#ChallengeAZ 2016 P comme Patronymes

Les noms de famille appartiennent au royaume de l’aléa, mais il se produit parfois des rencontres curieuses :
Ainsi Johannes Müller (1600-1654), né et mort à Barr (Bas-Rhin) était meunier.
J’ai à Sète des ancêtres nommés Olive, ce qui était d’ailleurs aussi le patronyme d’un des premiers curés de cette ville ; à Nice je me suis trouvé des Olivier.
En Franche-Comté, mes ancêtres Gentil, ainsi se nommait encore mon Sosa 3, avaient eux-mêmes des ascendants qui s’appelaient Mauvais au XVIIe siècle. Mais le 23 septembre 1811 à La Grand’Combe-des-Bois dans le département du Doubs, mon Sosa 48, Xavier Ferréol Gentil épouse une demoiselle Joly.

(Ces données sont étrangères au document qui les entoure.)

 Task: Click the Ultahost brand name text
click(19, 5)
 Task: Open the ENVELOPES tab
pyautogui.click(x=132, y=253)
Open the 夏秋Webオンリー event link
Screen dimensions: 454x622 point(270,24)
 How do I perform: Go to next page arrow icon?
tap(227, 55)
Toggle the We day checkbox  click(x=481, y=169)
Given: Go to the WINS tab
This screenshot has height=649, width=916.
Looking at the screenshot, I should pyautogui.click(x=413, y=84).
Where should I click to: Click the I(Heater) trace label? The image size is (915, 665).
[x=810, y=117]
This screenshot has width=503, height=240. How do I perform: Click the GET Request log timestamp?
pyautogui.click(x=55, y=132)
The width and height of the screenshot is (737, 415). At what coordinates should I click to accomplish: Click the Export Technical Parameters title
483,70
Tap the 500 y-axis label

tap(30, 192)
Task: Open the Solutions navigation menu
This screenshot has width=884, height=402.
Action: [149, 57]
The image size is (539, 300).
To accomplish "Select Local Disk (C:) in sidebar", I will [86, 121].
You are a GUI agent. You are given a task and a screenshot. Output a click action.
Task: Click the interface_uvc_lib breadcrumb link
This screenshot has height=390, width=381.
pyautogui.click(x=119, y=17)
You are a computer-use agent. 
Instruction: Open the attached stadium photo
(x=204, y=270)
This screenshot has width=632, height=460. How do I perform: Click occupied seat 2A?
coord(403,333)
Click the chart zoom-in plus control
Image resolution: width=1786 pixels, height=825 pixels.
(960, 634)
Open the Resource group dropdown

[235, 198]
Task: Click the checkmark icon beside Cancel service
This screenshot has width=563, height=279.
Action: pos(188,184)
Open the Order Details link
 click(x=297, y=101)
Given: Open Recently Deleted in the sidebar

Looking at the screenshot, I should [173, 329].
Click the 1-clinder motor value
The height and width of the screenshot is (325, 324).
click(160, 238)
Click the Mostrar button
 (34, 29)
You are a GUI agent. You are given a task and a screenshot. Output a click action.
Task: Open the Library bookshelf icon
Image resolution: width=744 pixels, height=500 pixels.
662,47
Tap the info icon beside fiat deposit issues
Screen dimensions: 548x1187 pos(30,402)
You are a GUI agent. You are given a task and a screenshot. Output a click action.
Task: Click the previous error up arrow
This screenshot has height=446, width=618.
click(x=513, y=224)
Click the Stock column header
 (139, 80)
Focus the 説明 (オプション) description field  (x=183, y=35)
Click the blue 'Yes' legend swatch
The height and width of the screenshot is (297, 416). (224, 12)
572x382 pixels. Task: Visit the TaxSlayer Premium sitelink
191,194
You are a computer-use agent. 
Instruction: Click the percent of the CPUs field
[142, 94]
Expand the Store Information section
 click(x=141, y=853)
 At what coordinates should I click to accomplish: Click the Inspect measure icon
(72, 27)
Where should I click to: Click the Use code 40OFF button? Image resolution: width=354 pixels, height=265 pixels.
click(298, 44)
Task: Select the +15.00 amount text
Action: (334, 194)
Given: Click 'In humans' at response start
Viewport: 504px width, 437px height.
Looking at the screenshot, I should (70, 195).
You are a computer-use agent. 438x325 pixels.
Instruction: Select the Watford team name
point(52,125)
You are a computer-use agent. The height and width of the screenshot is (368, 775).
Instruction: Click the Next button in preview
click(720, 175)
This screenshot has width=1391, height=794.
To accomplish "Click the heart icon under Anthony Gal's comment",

J’avais déjà évoqué ce charmant couple dans le Challenge AZ 2014, le réchauffé pouvant être délectable ; on retrouvera d’ailleurs ce Xavier Ferréol avec la lettre X du Challenge.
Mon épouse a des Bach parmi ses aïeux ; j’ai moi-même des Wagner.
Le Sosa 16 355 de celle-ci, Marguerite Moyne, a épousé en 1615 un certain Nicolas Clerc ; mais ni l’un ni l’autre n’étaient des gens d’Église.
Enfin, bienvenus dans un arbre génalogique, Jean Baptiste Racine, Sosa 58 de ma femme, s’est marié au XIXe siècle en Haute-Saône avec Anne Claude Branche.

Une réponse à “#ChallengeAZ 2016 P comme Patronymes

  1. J’adore ces coïncidences ! merci de les partager avec vos lecteurs.